# Exercise:
Copy the records from their start through the line containing "click(65, 45)", changing "Speichern" to "Save" and keeping everything else the same.

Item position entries
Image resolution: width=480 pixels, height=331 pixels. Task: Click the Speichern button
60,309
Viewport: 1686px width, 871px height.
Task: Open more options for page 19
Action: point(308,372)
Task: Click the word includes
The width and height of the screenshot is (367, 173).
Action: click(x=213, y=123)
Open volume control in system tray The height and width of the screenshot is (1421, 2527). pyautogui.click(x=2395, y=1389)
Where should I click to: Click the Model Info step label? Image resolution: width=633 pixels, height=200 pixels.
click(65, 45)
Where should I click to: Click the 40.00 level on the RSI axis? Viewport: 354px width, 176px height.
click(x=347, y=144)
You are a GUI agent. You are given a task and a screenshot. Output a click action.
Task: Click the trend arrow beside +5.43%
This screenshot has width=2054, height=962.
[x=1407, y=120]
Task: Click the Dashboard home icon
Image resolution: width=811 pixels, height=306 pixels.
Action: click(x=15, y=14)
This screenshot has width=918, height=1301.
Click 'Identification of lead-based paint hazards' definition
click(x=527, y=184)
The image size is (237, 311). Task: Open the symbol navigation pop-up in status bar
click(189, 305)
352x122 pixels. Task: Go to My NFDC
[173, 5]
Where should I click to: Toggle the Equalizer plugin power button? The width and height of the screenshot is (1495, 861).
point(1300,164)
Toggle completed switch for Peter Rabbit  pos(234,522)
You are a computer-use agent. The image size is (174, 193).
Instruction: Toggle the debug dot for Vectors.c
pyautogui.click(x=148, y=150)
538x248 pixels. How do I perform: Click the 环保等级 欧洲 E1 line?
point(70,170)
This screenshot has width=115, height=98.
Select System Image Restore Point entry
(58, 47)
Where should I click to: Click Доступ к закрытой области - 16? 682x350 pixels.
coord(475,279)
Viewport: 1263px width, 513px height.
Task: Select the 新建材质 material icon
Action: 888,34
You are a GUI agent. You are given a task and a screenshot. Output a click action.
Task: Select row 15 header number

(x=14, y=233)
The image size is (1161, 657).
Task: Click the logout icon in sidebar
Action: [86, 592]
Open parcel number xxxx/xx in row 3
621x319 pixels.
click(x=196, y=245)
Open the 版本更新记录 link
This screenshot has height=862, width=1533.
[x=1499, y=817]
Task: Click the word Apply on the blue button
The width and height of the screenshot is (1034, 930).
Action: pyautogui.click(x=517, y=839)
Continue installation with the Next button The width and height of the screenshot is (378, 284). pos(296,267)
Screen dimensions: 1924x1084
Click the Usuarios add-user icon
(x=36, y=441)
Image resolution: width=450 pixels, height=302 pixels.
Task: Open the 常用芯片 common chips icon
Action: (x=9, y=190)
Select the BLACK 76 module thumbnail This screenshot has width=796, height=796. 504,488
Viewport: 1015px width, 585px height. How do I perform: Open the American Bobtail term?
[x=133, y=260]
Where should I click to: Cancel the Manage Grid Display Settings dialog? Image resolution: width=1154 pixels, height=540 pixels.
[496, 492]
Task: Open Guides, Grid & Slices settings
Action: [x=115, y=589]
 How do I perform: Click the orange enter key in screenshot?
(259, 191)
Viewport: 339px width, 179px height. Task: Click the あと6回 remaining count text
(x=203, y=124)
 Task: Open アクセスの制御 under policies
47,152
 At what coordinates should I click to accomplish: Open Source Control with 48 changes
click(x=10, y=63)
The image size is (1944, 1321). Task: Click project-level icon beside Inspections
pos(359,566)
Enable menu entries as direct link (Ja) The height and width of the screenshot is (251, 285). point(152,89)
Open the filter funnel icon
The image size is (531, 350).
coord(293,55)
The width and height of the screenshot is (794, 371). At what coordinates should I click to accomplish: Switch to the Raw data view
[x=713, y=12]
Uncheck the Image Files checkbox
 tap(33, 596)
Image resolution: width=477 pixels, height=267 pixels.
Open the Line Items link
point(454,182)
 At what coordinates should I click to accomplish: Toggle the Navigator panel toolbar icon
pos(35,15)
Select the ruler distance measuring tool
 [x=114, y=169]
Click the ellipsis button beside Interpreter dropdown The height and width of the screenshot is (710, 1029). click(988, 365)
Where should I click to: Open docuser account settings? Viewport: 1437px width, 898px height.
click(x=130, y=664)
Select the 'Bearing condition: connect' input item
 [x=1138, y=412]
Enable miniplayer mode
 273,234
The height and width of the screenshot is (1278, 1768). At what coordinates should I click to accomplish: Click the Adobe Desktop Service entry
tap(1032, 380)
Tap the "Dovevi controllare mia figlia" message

# The reply:
Image resolution: width=480 pixels, height=331 pixels. Task: Click the Save button
60,309
Viewport: 1686px width, 871px height.
Task: Open more options for page 19
Action: point(308,372)
Task: Click the word includes
The width and height of the screenshot is (367, 173).
Action: click(x=213, y=123)
Open volume control in system tray The height and width of the screenshot is (1421, 2527). pyautogui.click(x=2395, y=1389)
Where should I click to: Click the Model Info step label? Image resolution: width=633 pixels, height=200 pixels.
click(65, 45)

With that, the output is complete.